Da ich kein sed-Guru bin kann das durchaus sein  :Wink:  Ich muss mich dann allerdings auch Knieper anschließen: HTML und reguläre Ausdrücke vertragen sich nicht sonderlich. Dazu mal ein netter Artikel: http://www.codinghorror.com/blog/2009/11/parsing-html-the-cthulhu-way.html. 

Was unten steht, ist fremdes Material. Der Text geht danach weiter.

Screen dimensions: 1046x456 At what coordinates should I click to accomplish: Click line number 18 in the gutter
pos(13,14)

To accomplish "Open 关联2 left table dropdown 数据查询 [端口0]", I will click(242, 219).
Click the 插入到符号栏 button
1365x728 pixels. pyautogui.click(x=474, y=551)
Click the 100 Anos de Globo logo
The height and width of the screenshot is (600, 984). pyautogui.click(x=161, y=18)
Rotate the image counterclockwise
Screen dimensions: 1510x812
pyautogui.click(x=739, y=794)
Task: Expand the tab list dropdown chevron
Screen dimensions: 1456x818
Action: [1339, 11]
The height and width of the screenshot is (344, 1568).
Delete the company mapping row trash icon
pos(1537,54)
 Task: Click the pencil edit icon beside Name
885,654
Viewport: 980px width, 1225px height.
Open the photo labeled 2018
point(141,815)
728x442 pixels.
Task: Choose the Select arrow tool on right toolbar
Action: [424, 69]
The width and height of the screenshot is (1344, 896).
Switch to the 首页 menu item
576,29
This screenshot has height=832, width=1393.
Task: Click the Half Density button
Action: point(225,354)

Ein anderes großes Problem ist IMHO die Tatsache, dass sed kein "non greedy matching" bietet. Hierzu evtl.: http://stackoverflow.com/questions/1103149/non-greedy-regex-matching-in-sed

Sofern man nun wirklich nur sed nehmen will und auf grep/awk/perl etc. völlig verzichtet, kommt man nicht darum herum sein sed script mehr oder weniger statisch an den zu erwartenden (html-)code anzupassen. Wenn nun z.B. mehrere Links pro Zeile kommen heißt das extra newlines am Ende eines Tags einzufügen und ähnliche Grausamkeiten. In dem Zusammenhang kannst du ja gerne den Link/Code posten um den es dir geht. 

Kritik zu meinem Gesagtem ist durchaus erwünscht  :Wink: 

----------